Sounds great. Can't wait to see some photos of it, when you get it 👍


----------



## millns84 (Jul 5, 2009)

Isn't the Adam just a tarted up Fiat 500 anyway? So we basically have Fiat, Ford and now Vauxhall selling the same basic car...almost as bad as VAG :tumbleweed:


----------



## ivor (Sep 24, 2008)

Driven an fiat 500 sorry but the interior screams GAY or female I recently had a brand new Cooper SD and it surprised me for being a diesel it shifted and felt more planted on the road than my cooper works ,I took the car on a good test run down to Warrington then York back to Warrington and Back to Aberdeen and it never really got uncomfortable the run back hoem was done in one hit after filling up in Warrington buy the time i got to Aberdenn the fuel light just lite up which was about 350miles and for an extra 3k I know what i would buy especially as they retain the value


----------



## t1mmy (Dec 9, 2006)

Here's ours...


----------



## davo3587 (May 9, 2012)

Looks very nice


----------



## uruk hai (Apr 5, 2009)

I'm not a Vauxhall man anymore but I like the look of that, quirky but subtle.


----------



## T.D.K (Mar 16, 2011)

I do quite like the Adam but Vauxhall's paint quality terrifies me. My 2012 Astra GTC had approximately 30+ stone chips on front bumper and bonnet and many more road rash marks on drivers/passengers door in 15,000 miles.
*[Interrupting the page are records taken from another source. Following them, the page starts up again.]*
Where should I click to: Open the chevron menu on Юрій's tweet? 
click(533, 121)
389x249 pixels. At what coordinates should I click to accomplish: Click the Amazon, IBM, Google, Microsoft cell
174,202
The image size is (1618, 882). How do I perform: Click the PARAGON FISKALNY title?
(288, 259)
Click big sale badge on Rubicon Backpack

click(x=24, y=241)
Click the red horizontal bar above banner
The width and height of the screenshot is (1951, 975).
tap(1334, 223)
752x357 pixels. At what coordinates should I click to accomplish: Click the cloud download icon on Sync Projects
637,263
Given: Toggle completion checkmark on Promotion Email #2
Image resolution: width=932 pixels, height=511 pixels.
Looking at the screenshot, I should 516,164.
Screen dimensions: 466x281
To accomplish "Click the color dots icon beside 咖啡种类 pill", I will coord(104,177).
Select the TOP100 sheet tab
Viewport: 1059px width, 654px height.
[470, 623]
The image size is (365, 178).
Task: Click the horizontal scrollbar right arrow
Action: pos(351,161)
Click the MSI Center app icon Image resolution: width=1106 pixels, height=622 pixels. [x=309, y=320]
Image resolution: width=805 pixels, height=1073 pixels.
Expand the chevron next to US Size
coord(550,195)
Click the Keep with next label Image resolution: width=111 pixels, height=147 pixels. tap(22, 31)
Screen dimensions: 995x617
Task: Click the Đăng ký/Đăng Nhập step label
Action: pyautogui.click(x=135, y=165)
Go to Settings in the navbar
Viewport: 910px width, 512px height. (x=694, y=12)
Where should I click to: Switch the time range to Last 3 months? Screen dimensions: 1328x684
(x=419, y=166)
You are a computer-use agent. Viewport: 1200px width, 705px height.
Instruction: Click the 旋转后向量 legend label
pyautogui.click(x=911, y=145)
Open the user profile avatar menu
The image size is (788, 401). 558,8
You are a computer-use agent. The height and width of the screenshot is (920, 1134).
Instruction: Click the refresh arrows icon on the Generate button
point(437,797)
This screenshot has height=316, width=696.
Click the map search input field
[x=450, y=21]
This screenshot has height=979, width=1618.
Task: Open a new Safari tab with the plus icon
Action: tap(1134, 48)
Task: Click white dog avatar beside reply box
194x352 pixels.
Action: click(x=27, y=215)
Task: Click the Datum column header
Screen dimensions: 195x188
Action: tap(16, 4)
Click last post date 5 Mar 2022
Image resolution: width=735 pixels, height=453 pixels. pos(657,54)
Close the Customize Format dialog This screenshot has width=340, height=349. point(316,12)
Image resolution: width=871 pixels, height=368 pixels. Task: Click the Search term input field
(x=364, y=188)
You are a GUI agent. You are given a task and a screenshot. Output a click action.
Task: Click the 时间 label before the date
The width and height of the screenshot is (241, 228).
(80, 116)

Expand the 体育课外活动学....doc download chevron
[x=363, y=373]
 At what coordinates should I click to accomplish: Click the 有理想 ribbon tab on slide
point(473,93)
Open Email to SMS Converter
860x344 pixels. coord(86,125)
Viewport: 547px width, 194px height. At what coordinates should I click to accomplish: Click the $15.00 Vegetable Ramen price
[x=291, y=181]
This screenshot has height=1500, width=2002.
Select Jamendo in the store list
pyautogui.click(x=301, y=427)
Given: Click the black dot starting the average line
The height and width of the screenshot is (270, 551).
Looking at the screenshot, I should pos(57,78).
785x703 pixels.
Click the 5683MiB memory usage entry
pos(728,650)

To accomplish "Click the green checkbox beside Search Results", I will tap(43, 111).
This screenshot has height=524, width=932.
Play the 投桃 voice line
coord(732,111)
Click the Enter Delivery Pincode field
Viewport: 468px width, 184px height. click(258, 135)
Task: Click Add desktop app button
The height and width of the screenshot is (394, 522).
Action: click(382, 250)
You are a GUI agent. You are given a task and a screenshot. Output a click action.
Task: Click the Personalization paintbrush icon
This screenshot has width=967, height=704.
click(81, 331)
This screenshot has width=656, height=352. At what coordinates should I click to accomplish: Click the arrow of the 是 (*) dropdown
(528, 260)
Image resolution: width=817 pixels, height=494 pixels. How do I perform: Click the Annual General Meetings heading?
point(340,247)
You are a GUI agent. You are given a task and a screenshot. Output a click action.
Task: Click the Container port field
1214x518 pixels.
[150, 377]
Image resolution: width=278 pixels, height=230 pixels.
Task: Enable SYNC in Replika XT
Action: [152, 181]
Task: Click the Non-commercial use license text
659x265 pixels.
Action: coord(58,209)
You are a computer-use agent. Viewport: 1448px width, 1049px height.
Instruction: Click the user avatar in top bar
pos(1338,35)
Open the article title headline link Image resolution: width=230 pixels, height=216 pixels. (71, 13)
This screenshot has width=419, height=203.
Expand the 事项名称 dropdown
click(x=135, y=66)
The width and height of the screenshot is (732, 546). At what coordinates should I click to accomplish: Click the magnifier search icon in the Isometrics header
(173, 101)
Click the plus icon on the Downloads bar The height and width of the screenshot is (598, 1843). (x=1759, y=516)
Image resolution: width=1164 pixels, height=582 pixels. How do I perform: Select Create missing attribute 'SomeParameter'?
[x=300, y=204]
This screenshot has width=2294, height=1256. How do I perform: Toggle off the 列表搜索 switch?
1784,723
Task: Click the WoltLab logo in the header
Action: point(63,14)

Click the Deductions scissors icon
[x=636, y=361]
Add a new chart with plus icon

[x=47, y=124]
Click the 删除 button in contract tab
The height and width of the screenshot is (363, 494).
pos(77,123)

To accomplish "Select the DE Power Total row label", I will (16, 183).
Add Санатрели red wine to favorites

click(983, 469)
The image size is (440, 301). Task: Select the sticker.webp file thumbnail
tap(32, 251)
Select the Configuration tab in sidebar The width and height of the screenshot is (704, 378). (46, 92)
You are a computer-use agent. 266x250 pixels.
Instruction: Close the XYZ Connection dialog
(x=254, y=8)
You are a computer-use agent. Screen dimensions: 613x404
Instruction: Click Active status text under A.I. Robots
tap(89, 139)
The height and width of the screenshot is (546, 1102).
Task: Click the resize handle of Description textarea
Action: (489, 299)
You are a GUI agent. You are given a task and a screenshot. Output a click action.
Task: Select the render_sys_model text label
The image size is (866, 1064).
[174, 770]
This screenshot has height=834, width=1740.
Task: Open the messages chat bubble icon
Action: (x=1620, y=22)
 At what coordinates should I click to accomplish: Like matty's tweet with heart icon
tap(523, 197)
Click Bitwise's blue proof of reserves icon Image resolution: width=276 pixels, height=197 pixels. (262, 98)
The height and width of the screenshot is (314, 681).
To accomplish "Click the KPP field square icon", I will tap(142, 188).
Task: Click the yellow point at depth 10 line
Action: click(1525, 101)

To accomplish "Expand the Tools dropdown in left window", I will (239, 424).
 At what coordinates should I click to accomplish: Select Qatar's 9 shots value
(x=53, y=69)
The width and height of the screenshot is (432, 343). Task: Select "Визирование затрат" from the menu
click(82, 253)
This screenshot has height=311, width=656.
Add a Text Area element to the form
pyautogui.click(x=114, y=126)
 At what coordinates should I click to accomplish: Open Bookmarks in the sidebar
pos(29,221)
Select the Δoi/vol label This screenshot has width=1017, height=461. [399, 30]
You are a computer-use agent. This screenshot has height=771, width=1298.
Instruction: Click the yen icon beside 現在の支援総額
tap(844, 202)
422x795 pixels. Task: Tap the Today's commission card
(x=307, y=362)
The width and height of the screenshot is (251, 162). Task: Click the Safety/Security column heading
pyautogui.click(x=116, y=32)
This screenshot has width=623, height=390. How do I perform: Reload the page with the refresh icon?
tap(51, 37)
I sold it purely because I couldn't enjoy detailing the car any more.

3500 miles in my new ST and I have two small chips on the front bumper. Ford paint is tough :thumb:


----------



## ALTEA (Dec 23, 2005)

millns84 said:


> Isn't the Adam just a tarted up Fiat 500 anyway? So we basically have Fiat, Ford and now Vauxhall selling the same basic car...almost as bad as VAG :tumbleweed:


Nope fiat 500 is based on ford ka. I think adam has same platform as corsa.


----------



## ALTEA (Dec 23, 2005)

T.D.K said:


> I do quite like the Adam but Vauxhall's paint quality terrifies me. My 2012 Astra GTC had approximately 30+ stone chips on front bumper and bonnet and many more road rash marks on drivers/passengers door in 15,000 miles.
> 
> I sold it purely because I couldn't enjoy detailing the car any more.
> 
> 3500 miles in my new ST and I have two small chips on the front bumper. Ford paint is tough :thumb:


Can't say that the paint quality is bad but it is on the soft side which is not helped by dealers not having a clue how to prep cars. I've just spent the last 2 days removing the horrendous swirls from our adam caused by the dealer. Even the pre registered cars on the fourcourt with 10 miles on the clock were plastered in swirls. With the right care from now on it should be fine.


----------